• [About this task]: In the text about aviation weather radar, what is the largest antenna size offered for the IntuVue system?

─── Extract to read

The IntuVue system comprises the antenna; antenna pedestal and drive; transmitter/receiver; processor, including 3D Volumetric Buffer; and cockpit displays/control panels. It can be installed as a line fit and is available within Honeywell’s Primus Epic integrated avionics suite, but can also be used as a standalone system and retrofitted. Improvements in technology have reduced the size and weight of radar components, so that the latest generation IntuVue installation is typically 31 percent lighter than the previous version.
Availability across a variety of platforms is facilitated by a choice of antenna sizes, with 30 inches being the largest available. Antennas are available in 6 inch increments down to 12 inches, suitable for smaller business aircraft. Hester notes that reducing antenna size inevitably affects resolution, with a smaller impact on radar range.
Weather delays are responsible for 70 percent of commercial air travel delays in both U.S. and European airspace, according to the latest research on aviation weather delays reported by the FAA and Eurocontrol.
Currently, the aviation technology industry is experiencing an evolution in a concept that will greatly aid in the way operators are able to track and avoid pockets of airspace with severe weather and turbulence in real time. This concept is known as crowd sourced weather, in which, effectively every aircraft in the world featuring a form of weather radar can downlink its capturing of information about altitude, position and time components related to patches of airspace with turbulence or severe weather, and then downlink that information to ground-based automation stations. Those stations can then broadcast that information to other airborne aircraft, giving them the opportunity to make real time decisions about avoiding areas of severe weather and turbulence.
Mark Miller, SVP and general manager at The Weather Company, explains that its Pilot Brief system is optimized for real-time inflight use over any IP-based network.
So how does The Weather Company guarantee the veracity of its crowd-sourced data? “Some of it is gathered from our Weather Underground division, which runs a network of 190,000 personal weather stations around the world. They have very robust quality control, but we also take observations from airports, aircraft, satellites, ground radar and other sources. All the information is fed into a numerical model to create an enriched, accurate forecast,” he says.
Through its Weather Information Services product, Honeywell uplinks weather from multiple weather data providers to pilots’ EFBs. It is a useful complement to IntuVue, which gathers and processes data constantly, even though pilots are unlikely to maintain a constant focus on it.

──────
─── Dataset

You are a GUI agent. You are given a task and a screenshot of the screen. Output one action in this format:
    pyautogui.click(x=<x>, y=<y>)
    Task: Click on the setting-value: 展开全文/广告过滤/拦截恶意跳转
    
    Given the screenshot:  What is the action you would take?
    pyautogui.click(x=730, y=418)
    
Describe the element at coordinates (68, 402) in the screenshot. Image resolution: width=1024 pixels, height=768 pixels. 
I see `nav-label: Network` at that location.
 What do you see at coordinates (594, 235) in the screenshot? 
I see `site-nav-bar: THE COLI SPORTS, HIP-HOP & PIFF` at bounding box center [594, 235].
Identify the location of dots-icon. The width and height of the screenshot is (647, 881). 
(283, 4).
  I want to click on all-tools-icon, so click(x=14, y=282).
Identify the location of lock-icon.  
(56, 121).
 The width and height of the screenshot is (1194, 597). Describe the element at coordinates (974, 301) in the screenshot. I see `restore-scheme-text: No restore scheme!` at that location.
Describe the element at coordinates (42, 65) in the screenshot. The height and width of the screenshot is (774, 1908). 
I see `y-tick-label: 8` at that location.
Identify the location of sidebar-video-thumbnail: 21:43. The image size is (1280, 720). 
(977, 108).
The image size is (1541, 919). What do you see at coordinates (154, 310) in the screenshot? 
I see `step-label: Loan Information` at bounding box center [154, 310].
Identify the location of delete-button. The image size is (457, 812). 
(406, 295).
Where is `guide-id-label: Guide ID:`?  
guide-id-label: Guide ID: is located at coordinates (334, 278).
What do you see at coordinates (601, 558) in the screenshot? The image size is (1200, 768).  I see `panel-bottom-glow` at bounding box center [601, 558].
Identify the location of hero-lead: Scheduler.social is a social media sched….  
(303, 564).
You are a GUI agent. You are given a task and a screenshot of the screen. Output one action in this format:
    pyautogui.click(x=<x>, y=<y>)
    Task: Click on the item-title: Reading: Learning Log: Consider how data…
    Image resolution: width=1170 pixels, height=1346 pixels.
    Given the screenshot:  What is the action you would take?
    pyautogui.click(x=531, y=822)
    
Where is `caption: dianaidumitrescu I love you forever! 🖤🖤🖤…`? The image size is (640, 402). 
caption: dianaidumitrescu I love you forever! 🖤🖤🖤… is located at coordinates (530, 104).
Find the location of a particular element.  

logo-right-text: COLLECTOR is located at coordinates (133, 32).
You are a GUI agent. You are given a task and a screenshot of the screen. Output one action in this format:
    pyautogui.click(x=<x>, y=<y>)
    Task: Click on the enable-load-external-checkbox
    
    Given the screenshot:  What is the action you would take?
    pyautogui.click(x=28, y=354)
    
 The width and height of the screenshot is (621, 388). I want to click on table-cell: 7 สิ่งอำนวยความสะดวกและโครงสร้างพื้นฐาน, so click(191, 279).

──────

• [Finished task]: 30 inches